[Data]
>>

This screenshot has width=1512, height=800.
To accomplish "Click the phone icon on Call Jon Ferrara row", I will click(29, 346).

<<
>>

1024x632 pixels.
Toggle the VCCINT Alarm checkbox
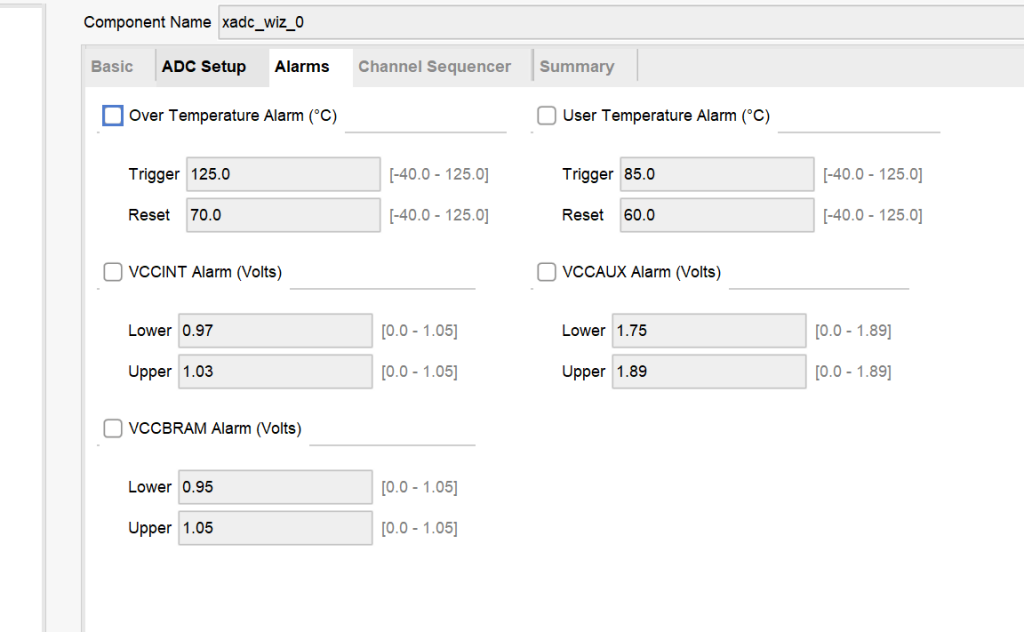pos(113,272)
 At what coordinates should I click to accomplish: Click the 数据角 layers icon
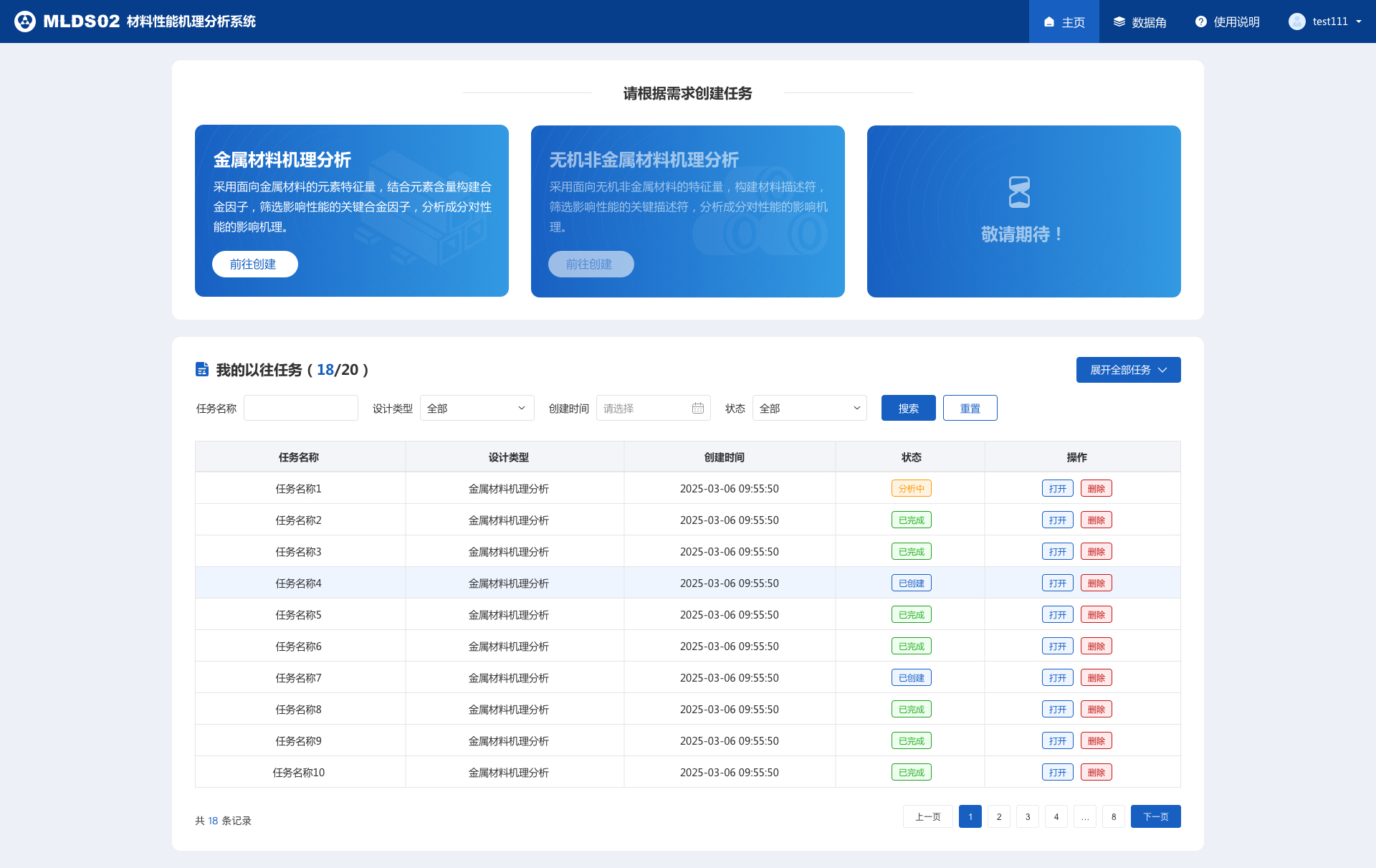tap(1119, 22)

<<
>>

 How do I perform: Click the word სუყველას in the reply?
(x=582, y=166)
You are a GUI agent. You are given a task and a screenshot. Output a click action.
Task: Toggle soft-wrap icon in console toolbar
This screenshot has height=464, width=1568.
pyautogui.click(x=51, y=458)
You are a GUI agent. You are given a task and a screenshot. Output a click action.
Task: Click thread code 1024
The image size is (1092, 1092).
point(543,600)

<<

Print everything from the line containing "This screenshot has width=1512, height=800." down to the line containing "will click(29, 346).", character for character, with both of those lines included.

This screenshot has width=1512, height=800.
To accomplish "Click the phone icon on Call Jon Ferrara row", I will click(29, 346).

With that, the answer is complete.